Au Danemark, la proportion de diesel est restée faible, suite à une bonne information des consommateurs, et à la présence d’une taxe spéciale “diesel” de 8000 couronnes (1100 Euros) par an et par véhicule.

Aux Etats Unis, où la proportion de diesel-tourisme est négligeable, le gouvernement fédéral prépare des mesures pour limiter la pollution dûe aux poids lourds (qui est pourtant relativement plus faible sur ces gros moteurs, cf. plus haut). C’est aux Etats Unis que les études sur les effets sanitaires du diesel sont les plus nombreuses et approfondies, bien que ce soit probablement le moins touché parmi les pays développés.

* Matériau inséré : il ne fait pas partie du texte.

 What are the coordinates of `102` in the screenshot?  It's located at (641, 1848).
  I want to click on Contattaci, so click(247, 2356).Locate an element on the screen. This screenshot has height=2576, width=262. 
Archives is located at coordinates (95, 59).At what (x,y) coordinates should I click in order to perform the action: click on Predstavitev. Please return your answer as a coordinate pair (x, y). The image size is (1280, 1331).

En France, pays à assez forte densité de population, 70% des nouvelles immatriculations de véhicules de tourisme sont des diesel, et aucune mesure n’a été prise. L’Espagne et la Belgique sont dans des situations analogues.

Jean Louchet

Edit février 2021: Selon les dernières études disponibles, la pollution de l’air serait en fait à l’origine de 100.000 morts par an en France, soit 17,3 % de l’ensemble des décès chaque année.

Un commentaire sur “Diesel: et si on nous trompait?

  1. cbonneau76

    Hé béh !!!!
    Pour ma voiture perso, je roule à l’essence sans plomb 95 et je ne regrette pas.
    De plus côté agrément de conduite, les essences sont plus plaisantes !!!
    (et je suis moniteur d’auto école… j’en conduit des voitures !!!)